- MATERIAL FOR THE TASK:

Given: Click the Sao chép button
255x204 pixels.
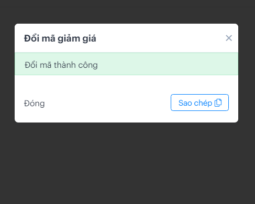Looking at the screenshot, I should tap(199, 103).
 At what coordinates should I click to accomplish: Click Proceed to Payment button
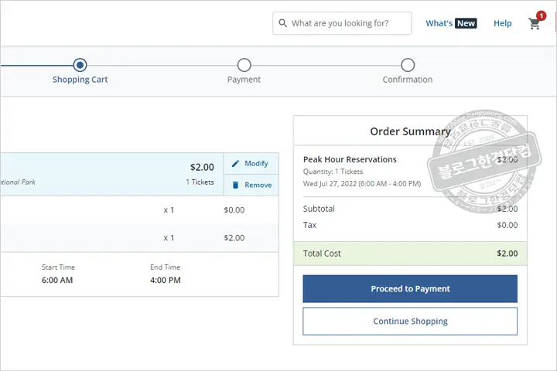[410, 289]
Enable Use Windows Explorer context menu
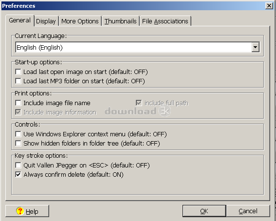The width and height of the screenshot is (276, 221). (x=18, y=134)
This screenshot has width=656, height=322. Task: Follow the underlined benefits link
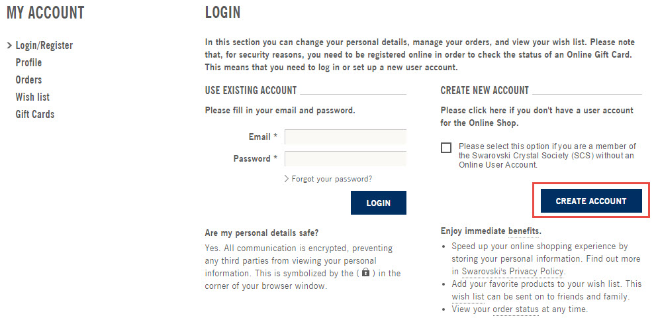[524, 231]
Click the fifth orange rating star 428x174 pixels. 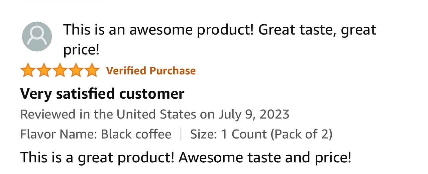91,71
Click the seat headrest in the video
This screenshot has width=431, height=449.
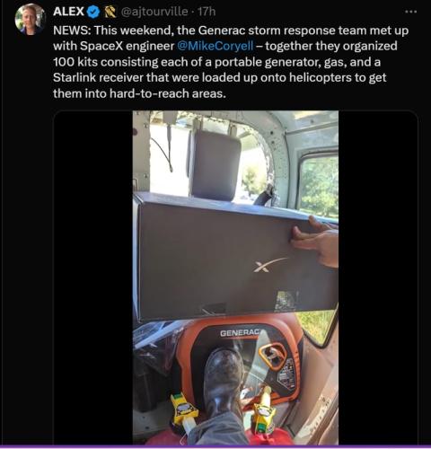pos(216,164)
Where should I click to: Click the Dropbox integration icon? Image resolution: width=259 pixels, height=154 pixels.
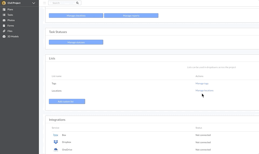(56, 142)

- TASK: Your copy must start at the line that holds "This screenshot has width=431, height=449." and end at the last line of the data, both included; it must contain no pictures.

- ANSWER TO THIS PROBLEM:
This screenshot has width=431, height=449.
pos(216,164)
Where should I click to: Click the Dropbox integration icon? Image resolution: width=259 pixels, height=154 pixels.
(56, 142)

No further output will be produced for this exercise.